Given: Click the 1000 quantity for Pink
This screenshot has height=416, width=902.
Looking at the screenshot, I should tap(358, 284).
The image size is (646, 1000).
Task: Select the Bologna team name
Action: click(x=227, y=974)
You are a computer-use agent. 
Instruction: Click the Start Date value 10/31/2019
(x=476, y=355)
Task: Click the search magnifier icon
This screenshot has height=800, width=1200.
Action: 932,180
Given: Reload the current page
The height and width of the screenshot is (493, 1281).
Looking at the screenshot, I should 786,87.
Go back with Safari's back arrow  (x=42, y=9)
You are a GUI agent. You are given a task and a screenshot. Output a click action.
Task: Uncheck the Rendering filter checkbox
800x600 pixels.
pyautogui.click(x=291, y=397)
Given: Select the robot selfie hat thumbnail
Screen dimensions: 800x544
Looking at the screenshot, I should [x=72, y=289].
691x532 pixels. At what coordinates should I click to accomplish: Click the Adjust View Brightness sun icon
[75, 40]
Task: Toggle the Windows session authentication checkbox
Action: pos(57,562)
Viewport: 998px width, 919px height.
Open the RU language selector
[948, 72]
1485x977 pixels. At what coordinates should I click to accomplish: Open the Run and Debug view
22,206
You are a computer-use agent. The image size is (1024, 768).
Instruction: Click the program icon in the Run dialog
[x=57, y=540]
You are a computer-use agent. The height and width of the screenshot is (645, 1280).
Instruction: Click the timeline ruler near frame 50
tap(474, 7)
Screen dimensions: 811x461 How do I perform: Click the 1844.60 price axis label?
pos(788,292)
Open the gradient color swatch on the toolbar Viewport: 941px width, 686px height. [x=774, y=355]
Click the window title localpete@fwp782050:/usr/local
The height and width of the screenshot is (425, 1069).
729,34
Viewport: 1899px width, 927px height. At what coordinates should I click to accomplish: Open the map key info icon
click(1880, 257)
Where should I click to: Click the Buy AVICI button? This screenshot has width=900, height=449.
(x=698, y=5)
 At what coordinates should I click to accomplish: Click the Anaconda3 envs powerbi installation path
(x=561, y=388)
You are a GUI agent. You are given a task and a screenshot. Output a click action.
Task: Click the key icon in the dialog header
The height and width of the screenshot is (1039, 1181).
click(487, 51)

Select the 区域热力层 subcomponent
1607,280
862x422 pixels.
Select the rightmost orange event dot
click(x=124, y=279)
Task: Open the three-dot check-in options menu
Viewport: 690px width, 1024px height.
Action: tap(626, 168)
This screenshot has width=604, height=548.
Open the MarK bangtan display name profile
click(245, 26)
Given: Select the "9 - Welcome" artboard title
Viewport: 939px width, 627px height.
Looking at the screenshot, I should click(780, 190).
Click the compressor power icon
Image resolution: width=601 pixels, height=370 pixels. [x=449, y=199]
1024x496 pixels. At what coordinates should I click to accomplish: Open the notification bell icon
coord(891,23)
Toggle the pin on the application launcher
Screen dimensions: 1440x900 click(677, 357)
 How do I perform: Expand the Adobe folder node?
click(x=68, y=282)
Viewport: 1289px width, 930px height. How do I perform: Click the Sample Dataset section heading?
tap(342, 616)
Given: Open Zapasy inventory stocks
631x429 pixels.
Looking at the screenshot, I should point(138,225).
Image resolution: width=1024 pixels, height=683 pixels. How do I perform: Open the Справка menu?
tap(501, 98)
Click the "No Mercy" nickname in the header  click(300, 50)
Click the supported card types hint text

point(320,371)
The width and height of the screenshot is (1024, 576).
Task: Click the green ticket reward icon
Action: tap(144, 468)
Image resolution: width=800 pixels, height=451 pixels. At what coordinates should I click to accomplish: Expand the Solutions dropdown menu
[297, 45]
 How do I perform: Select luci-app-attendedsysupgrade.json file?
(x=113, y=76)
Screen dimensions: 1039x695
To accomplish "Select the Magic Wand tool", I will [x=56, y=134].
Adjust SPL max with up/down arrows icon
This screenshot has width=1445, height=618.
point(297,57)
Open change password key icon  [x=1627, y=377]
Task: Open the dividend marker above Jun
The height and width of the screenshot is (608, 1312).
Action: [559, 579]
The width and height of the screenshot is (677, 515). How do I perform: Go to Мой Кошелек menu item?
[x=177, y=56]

□ □ □ □

The problem:
Output the records in full. Match them exactly.

Written answer:
Given: Click the 1000 quantity for Pink
This screenshot has height=416, width=902.
Looking at the screenshot, I should tap(358, 284).
The image size is (646, 1000).
Task: Select the Bologna team name
Action: click(x=227, y=974)
You are a computer-use agent. 
Instruction: Click the Start Date value 10/31/2019
(x=476, y=355)
Task: Click the search magnifier icon
This screenshot has height=800, width=1200.
Action: 932,180
Given: Reload the current page
The height and width of the screenshot is (493, 1281).
Looking at the screenshot, I should 786,87.
Go back with Safari's back arrow  (x=42, y=9)
You are a GUI agent. You are given a task and a screenshot. Output a click action.
Task: Uncheck the Rendering filter checkbox
800x600 pixels.
pyautogui.click(x=291, y=397)
Given: Select the robot selfie hat thumbnail
Screen dimensions: 800x544
Looking at the screenshot, I should [x=72, y=289].
691x532 pixels. At what coordinates should I click to accomplish: Click the Adjust View Brightness sun icon
[75, 40]
Task: Toggle the Windows session authentication checkbox
Action: pos(57,562)
Viewport: 998px width, 919px height.
Open the RU language selector
[948, 72]
1485x977 pixels. At what coordinates should I click to accomplish: Open the Run and Debug view
22,206
You are a computer-use agent. The image size is (1024, 768).
Instruction: Click the program icon in the Run dialog
[x=57, y=540]
You are a computer-use agent. The height and width of the screenshot is (645, 1280).
Instruction: Click the timeline ruler near frame 50
tap(474, 7)
Screen dimensions: 811x461 How do I perform: Click the 1844.60 price axis label?
pos(788,292)
Open the gradient color swatch on the toolbar Viewport: 941px width, 686px height. [x=774, y=355]
Click the window title localpete@fwp782050:/usr/local
The height and width of the screenshot is (425, 1069).
729,34
Viewport: 1899px width, 927px height. At what coordinates should I click to accomplish: Open the map key info icon
click(1880, 257)
Where should I click to: Click the Buy AVICI button? This screenshot has width=900, height=449.
(x=698, y=5)
 At what coordinates should I click to accomplish: Click the Anaconda3 envs powerbi installation path
(x=561, y=388)
You are a GUI agent. You are given a task and a screenshot. Output a click action.
Task: Click the key icon in the dialog header
The height and width of the screenshot is (1039, 1181).
click(487, 51)

Select the 区域热力层 subcomponent
1607,280
862x422 pixels.
Select the rightmost orange event dot
click(x=124, y=279)
Task: Open the three-dot check-in options menu
Viewport: 690px width, 1024px height.
Action: tap(626, 168)
This screenshot has width=604, height=548.
Open the MarK bangtan display name profile
click(245, 26)
Given: Select the "9 - Welcome" artboard title
Viewport: 939px width, 627px height.
Looking at the screenshot, I should click(780, 190).
Click the compressor power icon
Image resolution: width=601 pixels, height=370 pixels. [x=449, y=199]
1024x496 pixels. At what coordinates should I click to accomplish: Open the notification bell icon
coord(891,23)
Toggle the pin on the application launcher
Screen dimensions: 1440x900 click(677, 357)
 How do I perform: Expand the Adobe folder node?
click(x=68, y=282)
Viewport: 1289px width, 930px height. How do I perform: Click the Sample Dataset section heading?
tap(342, 616)
Given: Open Zapasy inventory stocks
631x429 pixels.
Looking at the screenshot, I should point(138,225).
Image resolution: width=1024 pixels, height=683 pixels. How do I perform: Open the Справка menu?
tap(501, 98)
Click the "No Mercy" nickname in the header  click(300, 50)
Click the supported card types hint text

point(320,371)
The width and height of the screenshot is (1024, 576).
Task: Click the green ticket reward icon
Action: tap(144, 468)
Image resolution: width=800 pixels, height=451 pixels. At what coordinates should I click to accomplish: Expand the Solutions dropdown menu
[297, 45]
 How do I perform: Select luci-app-attendedsysupgrade.json file?
(x=113, y=76)
Screen dimensions: 1039x695
To accomplish "Select the Magic Wand tool", I will [x=56, y=134].
Adjust SPL max with up/down arrows icon
This screenshot has width=1445, height=618.
point(297,57)
Open change password key icon  [x=1627, y=377]
Task: Open the dividend marker above Jun
The height and width of the screenshot is (608, 1312).
Action: [559, 579]
The width and height of the screenshot is (677, 515). How do I perform: Go to Мой Кошелек menu item?
[x=177, y=56]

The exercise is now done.